## Description of the task
Answer from the abstract below:
(a) How much lower was the pressure loss in the half-wave continuous single channel than in traditional single-channel designs?
(b) At what waveform did the half-wave structure perform best?
(c) By how much did the half-wave continuous design raise power output in a single cell compared to a conventional single cell?

Comprehensive analysis of half-wave continuous cooling channels in performance of proton exchange membrane fuel cells

Abstract

Efficient thermal management is essential to address the problem of heat buildup and uneven temperature distribution in Proton Exchange Membrane Fuel Cells (PEMFCs), Optimizing cooling channel design is key to achieving this. This study introduces a novel half-wave continuous cooling channel structure, comparing the thermal and performance characteristics of PEMFCs with both half-wave continuous and traditional cooling channels key performance metrics, including the heat transfer Performance Evaluation Criterion (PEC), the Index of Uniform Temperature on the membrane (IUT), and the Nusselt number (Nu), were used to assess heat transfer effectiveness. Compared to traditional single-channel designs, the half-wave continuous single channel achieved a 0.21 K reduction in maximum membrane temperature, a 0.18 K decrease, in temperature variation, and a 25.7 % reduction in pressure loss. Further analysis of half-wave structural parameters revealed optimal performance at a waveform of 0.15sin(0.7πx), enhancing heat transfer efficiency by 21 % relative to traditional channels. When implemented in a single cell, the half-wave continuous structure design improved power output by 1.6 % compared to conventional single cell. The cooling channel effectively minimized localized high temperatures on the membrane, promoting a more uniform temperature distribution and improving membrane water distribution, enhancing both water and thermal management within the fuel cell.

## Provided data
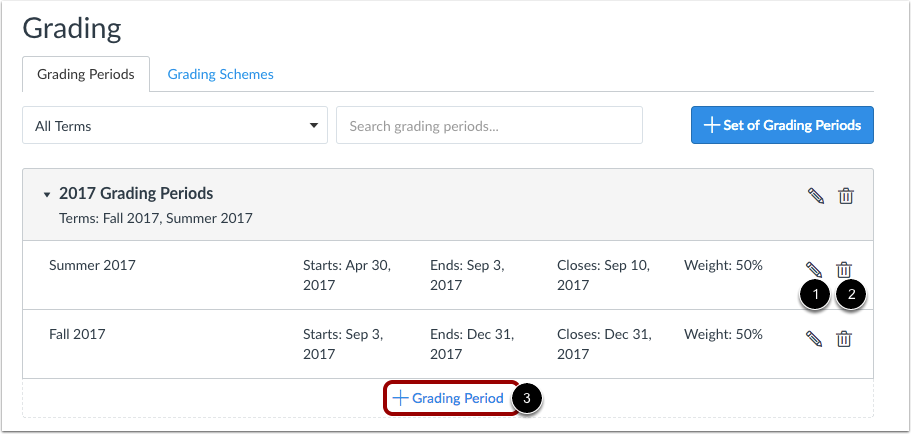The height and width of the screenshot is (434, 911).
Task: Delete the 2017 Grading Periods set
Action: [x=846, y=196]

## Written answer
(a) 25.7 %
(b) 0.15sin(0.7πx)
(c) 1.6 %